The phrase linear tensor projection usually exists in the sterile environment of academic papers or deep-learning documentation. But for a developer sitting in front of a MacBook this week, it became a tangible wall. The scene is familiar to anyone who has attempted to run a local model without a massive GPU cluster: the agonizing wait as tokens trickle out one by one, the CPU fans spinning into a crescendo, and the realization that the software is barely scratching the surface of the hardware's potential. To break this bottleneck, a new experiment has emerged, attempting to train a Large Language Model (LLM) using nothing but the Swift programming language on Apple Silicon, stripped of all third-party frameworks.
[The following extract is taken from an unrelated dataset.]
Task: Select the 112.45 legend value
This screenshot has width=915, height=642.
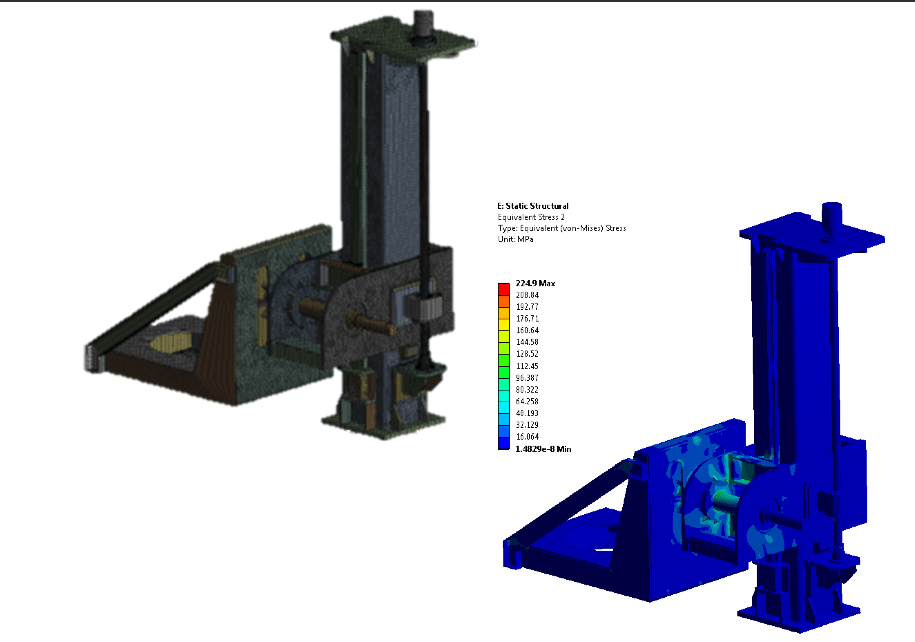Action: pyautogui.click(x=526, y=366)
The Architecture of llm.c and the Scale of Computation
This experimental journey takes its architectural cues from llm.c, a project by AI researcher Andrej Karpathy. The llm.c implementation is a GPT-2 compatible model written in roughly 1,000 lines of pure C, designed specifically to make the internal mechanics of a transformer model transparent. By using this as a baseline, the developer could map out the exact computational requirements of the model. The model in question utilizes 124,439,808 weights, and a single training iteration requires approximately 0.2 trillion floating point operations. The raw math breaks down to a calculation of 6 x 124,439,808 x 256.
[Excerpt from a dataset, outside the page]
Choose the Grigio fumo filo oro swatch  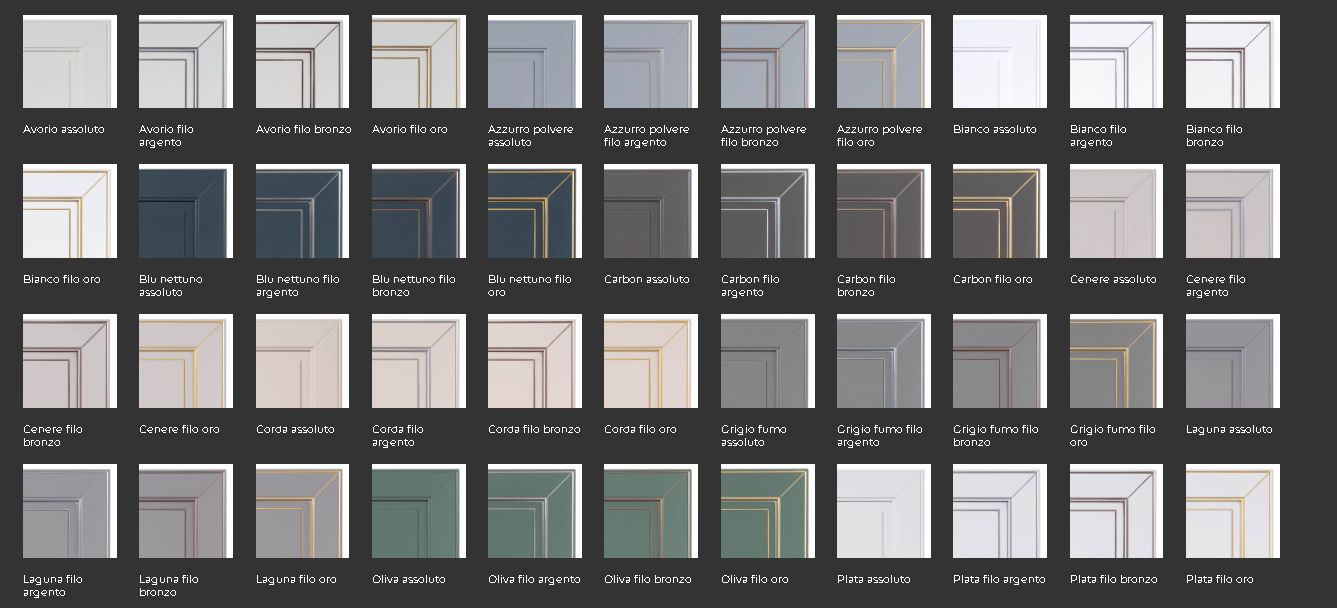(1116, 361)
When running the C implementation with the -O3 optimization flag, the results were a sobering reminder of the gap between proof-of-concept and usability. A single training iteration took 7 seconds, and inference speeds dropped below one token per second. While this confirms that the logic works, it is effectively ten times slower than what is required for a fluid experience. The objective shifted from mere implementation to extreme optimization. The goal was to move the performance metric from Gflop/s (billions of operations per second) into the realm of Tflop/s (trillions of operations per second) by rewriting the matrix multiplication kernels directly in Swift.
Beyond Frameworks: The War for Memory and Metal
Most modern AI development relies on the comfort of PyTorch or TensorFlow. These frameworks act as conductors, providing a high-level Python interface that orchestrates complex operations happening in a hidden C++ or CUDA backend. This abstraction is convenient, but it introduces a layer of separation between the developer and the silicon. The Swift experiment rejects this conductor model entirely. Instead of using a pre-packaged library, the developer wrote the operation kernels from scratch, treating the process less like using a meal kit and more like sourcing and prepping every single ingredient by hand to control the final flavor.
At its core, LLM training is a relentless cycle of forward passes, where weights are applied to input data to produce a result, and backward passes, where errors are calculated to refine those weights. Both processes rely on a singular, repetitive operation: matrix multiplication. In the simplest terms, this is the repeated execution of `z += x * y` trillions of times. To optimize this, the developer had to look beyond the standard CPU and tap into the specialized engines of Apple Silicon: SIMD (Single Instruction, Multiple Data), AMX (Apple Matrix Coprocessor), and the GPU.
The critical tension here is the trade-off between safety and speed. Swift is designed as a memory-safe language, meaning it constantly performs bounds checking on arrays to prevent crashes and security vulnerabilities. However, in the world of Tflop/s performance, these safety checks are overhead that the hardware cannot afford. By employing the `-remarks-unsafe` option, the developer effectively stripped away these guardrails, allowing Swift to access memory with the same raw, unchecked speed as C. This shift reveals a fundamental truth about high-performance computing: the limitation is rarely the language itself, but rather the abstractions that shield the programmer from the hardware.
This pursuit of efficiency demonstrates that the ceiling for AI performance is not always found in a more complex algorithm, but in the ability to squeeze every possible cycle out of the physical silicon.